Aquat Toxicol. 2026 Apr 3;295:107819. doi: 10.1016/j.aquatox.2026.107819. Online ahead of print.

ABSTRACT

Microplastics (MPs) and antibiotics are emerging pollutants that frequently co-occur in aquatic environments, where their interactions intensify ecotoxicological risks and may accelerate the spread of antibiotics resistance. Experimental assessment of such sorption-driven environmental behavior of mixture is costly, time-intensive, and ethically constrained, underscoring the need for predictive computational approaches. We have reported a Partial Least Squares (PLS)-based quantitative Read-Across Structure-Activity Relationship (q-RASAR) framework to evaluate the sorption-driven toxicity of antibiotics-microplastics mixtures. The distribution coefficient (log Kd) was selected as the endpoint, reflecting partitioning between aqueous and plastic phases, a key determinant of environmental persistence and bioavailability.
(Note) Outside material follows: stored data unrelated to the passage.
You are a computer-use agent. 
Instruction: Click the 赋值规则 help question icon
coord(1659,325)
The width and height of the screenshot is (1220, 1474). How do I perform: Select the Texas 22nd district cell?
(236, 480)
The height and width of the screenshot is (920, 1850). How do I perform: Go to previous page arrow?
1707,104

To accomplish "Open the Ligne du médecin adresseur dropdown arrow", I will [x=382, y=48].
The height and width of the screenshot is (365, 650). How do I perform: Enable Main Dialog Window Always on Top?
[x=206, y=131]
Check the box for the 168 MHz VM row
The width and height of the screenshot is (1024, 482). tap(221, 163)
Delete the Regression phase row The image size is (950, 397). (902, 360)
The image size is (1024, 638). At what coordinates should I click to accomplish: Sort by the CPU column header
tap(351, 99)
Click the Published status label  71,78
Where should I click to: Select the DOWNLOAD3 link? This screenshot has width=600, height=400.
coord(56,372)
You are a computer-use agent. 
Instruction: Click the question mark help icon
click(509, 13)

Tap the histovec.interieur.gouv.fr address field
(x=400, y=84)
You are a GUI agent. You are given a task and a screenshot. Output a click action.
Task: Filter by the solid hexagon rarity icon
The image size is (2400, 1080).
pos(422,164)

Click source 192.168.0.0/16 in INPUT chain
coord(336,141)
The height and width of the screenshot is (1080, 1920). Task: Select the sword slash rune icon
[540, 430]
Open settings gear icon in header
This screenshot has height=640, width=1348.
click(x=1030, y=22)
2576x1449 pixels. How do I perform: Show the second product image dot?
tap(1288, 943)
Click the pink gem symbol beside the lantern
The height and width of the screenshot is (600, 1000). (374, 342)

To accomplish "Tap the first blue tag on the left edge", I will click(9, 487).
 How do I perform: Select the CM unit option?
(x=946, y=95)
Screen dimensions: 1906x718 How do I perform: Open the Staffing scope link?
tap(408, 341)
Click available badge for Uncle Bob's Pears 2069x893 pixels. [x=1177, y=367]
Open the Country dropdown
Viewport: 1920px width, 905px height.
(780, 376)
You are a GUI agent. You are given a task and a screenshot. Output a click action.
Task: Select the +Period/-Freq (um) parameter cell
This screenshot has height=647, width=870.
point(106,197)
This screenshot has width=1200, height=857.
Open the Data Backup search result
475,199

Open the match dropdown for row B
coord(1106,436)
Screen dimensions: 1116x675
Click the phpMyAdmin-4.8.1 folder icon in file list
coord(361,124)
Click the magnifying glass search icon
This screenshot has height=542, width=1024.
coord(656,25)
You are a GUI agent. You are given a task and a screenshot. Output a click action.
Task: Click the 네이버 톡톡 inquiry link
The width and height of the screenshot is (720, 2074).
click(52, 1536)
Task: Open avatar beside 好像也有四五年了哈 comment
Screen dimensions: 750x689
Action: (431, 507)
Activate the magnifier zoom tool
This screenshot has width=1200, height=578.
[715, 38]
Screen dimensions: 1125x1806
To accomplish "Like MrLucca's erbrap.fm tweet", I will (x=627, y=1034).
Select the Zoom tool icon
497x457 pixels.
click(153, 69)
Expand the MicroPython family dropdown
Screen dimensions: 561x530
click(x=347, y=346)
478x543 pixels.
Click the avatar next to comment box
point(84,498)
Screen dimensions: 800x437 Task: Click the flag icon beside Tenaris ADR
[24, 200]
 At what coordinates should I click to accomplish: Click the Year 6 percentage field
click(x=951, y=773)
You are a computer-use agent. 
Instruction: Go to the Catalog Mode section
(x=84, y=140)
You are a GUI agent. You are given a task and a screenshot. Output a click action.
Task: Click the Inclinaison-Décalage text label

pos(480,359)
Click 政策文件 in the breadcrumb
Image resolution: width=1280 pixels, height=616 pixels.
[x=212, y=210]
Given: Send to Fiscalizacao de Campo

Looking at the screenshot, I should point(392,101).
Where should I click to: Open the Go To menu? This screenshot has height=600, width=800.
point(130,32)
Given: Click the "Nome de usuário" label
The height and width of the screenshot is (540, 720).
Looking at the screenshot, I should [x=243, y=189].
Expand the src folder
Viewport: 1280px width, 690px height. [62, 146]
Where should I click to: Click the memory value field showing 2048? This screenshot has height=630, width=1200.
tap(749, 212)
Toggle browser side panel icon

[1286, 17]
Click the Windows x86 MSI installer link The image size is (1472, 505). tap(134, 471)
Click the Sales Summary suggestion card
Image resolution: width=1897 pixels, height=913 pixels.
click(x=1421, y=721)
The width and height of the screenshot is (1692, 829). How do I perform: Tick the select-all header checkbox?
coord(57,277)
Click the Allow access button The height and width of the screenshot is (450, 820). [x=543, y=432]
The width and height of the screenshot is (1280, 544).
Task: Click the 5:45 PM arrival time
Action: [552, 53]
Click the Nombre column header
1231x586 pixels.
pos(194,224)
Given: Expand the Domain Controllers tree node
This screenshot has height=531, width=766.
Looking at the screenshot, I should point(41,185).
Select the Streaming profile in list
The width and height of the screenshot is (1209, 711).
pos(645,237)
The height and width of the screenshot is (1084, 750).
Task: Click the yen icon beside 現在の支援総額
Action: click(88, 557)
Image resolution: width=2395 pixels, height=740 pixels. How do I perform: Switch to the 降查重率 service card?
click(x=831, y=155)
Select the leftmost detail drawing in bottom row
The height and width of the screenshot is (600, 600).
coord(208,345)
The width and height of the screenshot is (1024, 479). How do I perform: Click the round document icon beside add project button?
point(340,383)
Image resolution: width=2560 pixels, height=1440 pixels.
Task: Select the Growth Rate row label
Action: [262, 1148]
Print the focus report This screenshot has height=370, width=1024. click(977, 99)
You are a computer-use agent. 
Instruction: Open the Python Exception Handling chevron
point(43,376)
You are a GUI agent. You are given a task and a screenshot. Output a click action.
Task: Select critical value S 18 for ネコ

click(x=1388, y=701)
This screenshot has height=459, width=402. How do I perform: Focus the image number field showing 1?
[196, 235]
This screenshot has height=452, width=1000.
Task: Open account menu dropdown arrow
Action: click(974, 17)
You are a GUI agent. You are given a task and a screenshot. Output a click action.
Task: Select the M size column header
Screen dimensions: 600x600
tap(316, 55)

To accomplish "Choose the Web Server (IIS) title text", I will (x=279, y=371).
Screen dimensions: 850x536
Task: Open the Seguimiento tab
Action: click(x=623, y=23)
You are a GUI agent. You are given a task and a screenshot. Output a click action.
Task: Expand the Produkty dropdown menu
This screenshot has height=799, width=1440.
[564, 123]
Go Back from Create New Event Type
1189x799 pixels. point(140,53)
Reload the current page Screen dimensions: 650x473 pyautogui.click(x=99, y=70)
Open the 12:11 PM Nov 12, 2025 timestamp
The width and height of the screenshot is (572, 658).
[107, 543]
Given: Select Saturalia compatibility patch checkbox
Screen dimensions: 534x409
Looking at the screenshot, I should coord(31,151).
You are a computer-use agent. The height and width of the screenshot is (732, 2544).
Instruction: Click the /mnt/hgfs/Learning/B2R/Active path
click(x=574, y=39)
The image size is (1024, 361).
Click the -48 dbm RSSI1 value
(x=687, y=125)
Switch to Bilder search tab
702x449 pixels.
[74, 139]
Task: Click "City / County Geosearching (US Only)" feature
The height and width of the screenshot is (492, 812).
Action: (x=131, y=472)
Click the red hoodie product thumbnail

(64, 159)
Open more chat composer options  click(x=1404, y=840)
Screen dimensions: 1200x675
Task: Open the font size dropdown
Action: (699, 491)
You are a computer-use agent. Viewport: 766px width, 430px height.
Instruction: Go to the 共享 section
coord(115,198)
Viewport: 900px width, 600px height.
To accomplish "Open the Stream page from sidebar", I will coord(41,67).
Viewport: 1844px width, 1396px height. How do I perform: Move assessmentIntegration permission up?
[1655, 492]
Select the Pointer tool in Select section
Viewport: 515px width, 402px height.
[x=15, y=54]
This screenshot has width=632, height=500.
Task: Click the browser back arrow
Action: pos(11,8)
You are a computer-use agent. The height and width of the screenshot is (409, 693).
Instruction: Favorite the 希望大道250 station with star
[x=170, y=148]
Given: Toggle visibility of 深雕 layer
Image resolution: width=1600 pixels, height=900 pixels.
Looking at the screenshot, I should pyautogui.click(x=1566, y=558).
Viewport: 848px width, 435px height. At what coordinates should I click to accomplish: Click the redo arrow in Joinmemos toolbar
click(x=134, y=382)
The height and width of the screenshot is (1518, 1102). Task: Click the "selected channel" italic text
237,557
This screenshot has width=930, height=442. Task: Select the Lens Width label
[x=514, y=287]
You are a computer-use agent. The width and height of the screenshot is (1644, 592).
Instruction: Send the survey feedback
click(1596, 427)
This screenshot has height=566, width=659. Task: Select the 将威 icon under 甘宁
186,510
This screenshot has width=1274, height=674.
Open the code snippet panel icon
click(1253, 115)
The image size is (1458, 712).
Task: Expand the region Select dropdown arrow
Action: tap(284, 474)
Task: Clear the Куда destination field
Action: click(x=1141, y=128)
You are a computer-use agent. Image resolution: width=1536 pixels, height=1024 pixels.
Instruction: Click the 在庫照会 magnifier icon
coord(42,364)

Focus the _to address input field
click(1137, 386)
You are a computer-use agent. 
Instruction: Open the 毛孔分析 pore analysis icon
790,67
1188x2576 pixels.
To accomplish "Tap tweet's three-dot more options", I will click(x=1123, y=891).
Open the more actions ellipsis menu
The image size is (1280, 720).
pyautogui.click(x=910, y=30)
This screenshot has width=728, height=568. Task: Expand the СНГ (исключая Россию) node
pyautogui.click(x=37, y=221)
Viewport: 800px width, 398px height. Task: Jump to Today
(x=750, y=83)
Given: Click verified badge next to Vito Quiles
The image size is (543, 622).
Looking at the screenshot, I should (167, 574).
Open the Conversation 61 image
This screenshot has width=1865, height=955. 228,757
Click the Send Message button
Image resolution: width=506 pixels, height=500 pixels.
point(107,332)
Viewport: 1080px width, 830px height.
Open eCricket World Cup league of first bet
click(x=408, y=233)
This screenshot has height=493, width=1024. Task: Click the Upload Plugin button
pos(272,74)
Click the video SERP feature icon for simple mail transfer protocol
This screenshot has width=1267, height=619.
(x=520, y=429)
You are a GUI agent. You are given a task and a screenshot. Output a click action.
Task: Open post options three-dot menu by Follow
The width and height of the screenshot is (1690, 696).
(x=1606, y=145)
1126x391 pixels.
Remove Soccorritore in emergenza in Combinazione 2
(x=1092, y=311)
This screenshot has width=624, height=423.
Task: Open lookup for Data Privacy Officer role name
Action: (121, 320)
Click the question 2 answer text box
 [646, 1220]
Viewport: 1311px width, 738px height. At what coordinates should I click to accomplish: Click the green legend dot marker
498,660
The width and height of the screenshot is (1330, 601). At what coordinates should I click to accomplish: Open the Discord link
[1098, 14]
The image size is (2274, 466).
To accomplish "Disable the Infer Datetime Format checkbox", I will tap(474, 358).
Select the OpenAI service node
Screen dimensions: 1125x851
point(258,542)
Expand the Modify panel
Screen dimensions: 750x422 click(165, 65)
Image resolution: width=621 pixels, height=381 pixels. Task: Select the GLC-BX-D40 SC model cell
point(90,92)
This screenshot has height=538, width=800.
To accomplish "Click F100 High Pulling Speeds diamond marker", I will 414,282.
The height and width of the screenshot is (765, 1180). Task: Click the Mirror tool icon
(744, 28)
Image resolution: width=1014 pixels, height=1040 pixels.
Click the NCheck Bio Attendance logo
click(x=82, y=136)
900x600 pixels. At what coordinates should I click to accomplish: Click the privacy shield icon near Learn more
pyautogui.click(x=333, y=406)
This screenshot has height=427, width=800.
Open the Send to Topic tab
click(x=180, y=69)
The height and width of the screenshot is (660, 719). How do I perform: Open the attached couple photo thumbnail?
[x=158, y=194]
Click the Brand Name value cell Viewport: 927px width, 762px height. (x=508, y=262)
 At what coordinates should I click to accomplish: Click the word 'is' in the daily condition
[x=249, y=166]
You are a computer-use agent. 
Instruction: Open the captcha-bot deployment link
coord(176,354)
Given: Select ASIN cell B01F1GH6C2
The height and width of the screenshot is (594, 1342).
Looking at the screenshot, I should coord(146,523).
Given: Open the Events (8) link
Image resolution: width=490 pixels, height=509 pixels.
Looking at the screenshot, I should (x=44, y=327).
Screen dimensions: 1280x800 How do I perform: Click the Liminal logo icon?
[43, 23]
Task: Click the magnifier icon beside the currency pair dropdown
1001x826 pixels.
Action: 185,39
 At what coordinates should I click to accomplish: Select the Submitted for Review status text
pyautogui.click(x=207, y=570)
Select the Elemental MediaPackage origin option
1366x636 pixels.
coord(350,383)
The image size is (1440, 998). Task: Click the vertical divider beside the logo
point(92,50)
A curated dataset of antibiotics-microplastics mixtures was used to generate mixture descriptors based on additivity, squared, and norm-based rules. Descriptors reduction and q-RASAR integration yielded a final model with five hybrid descriptors (structural + similarity-based). The model exhibited strong internal robustness (Q2LOO = 0.761) and high external predictivity (Q2F1 = 0.832; MAEtest = 0.152). Applicability domain and Y-randomization confirmed statistical soundness. Mechanistic analysis indicated that hydrogen-bond donors, oxygen-based polar functionalities, and terminal unsaturation enhance adsorption, while steric hindrance and charge asymmetry reduce binding affinity. To address limited experimental data, we further designed 111 hypothetical mixtures and validated predictions using the Prediction Reliability Indicator (PRI) tool. Most predictions were classified as “Good” and within the applicability domain, confirming the framework’s scalability and reliability. By combining mechanistic interpretability with strong predictive power, the framework enables high-throughput virtual screening and supports early-stage environmental risk assessment, data-gap filling, and regulatory decision-making in line with OECD guidelines.